* **Record extracts**
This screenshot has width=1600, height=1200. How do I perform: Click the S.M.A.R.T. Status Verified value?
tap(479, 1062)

...

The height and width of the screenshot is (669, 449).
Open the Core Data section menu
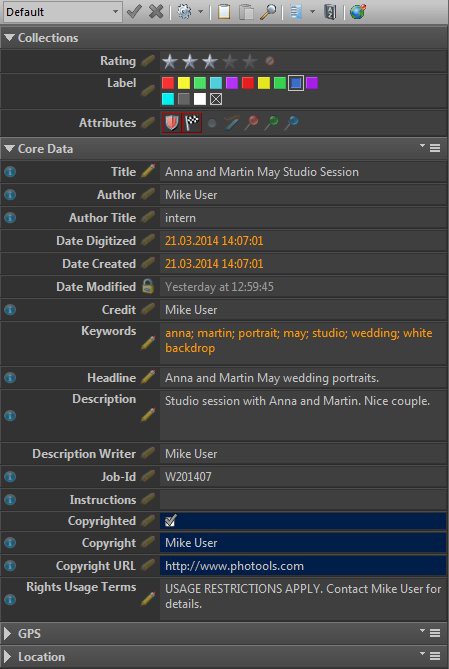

* * *

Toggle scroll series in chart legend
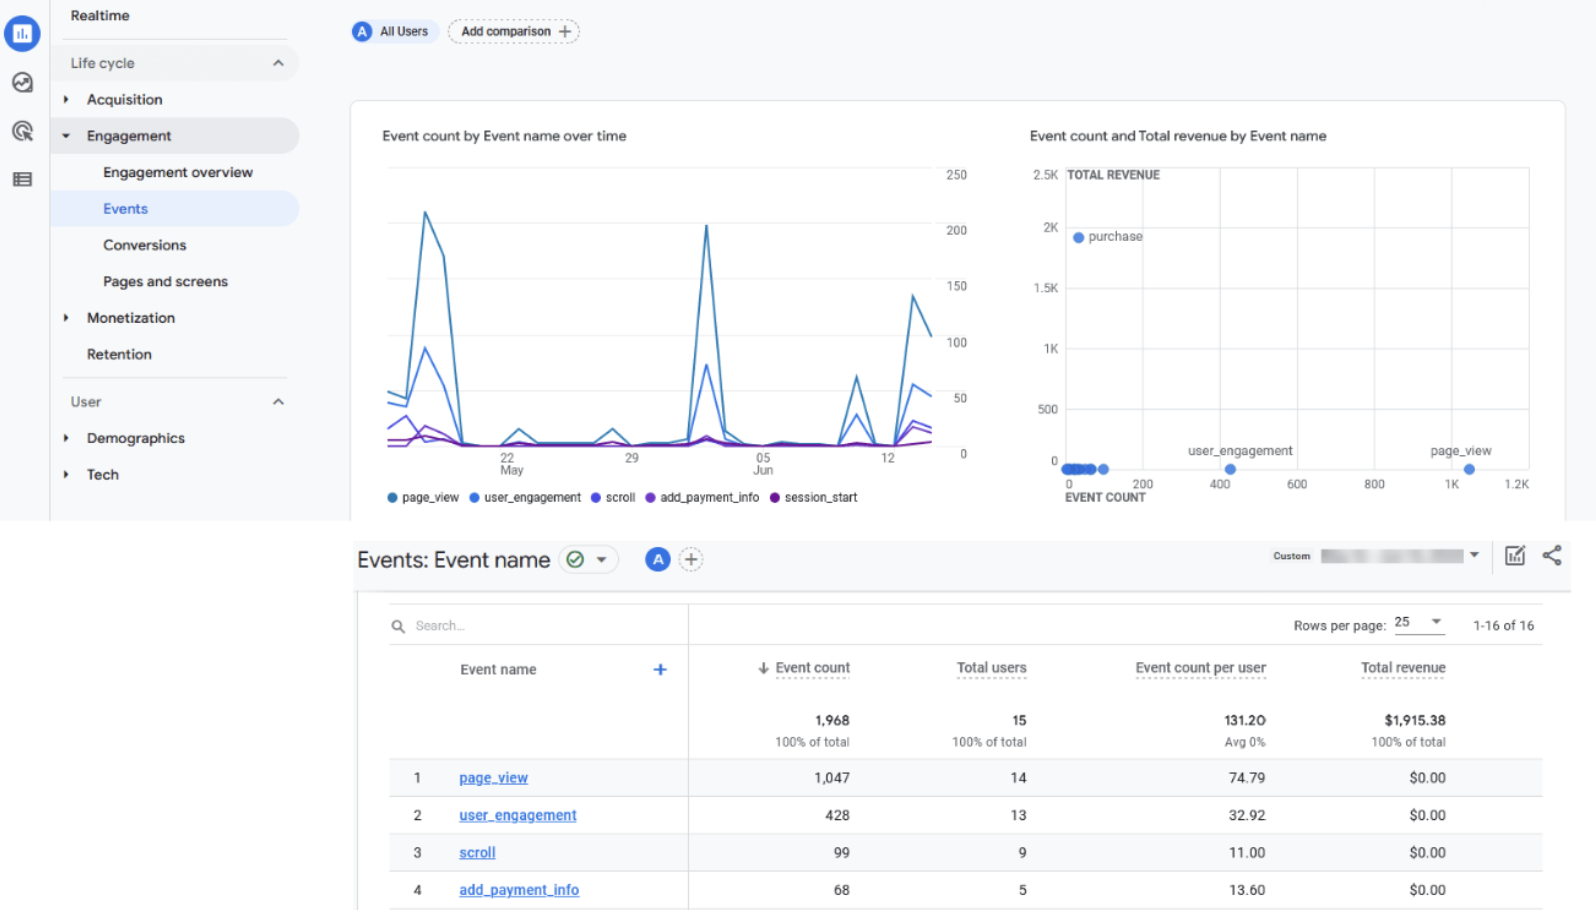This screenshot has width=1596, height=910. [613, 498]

* **Work request**
Return exactly, and only, the lines above starting at the line that contains "The height and" and ending at the line that contains "Open the Core Data section menu".

* **Response area**
The height and width of the screenshot is (669, 449).
Open the Core Data section menu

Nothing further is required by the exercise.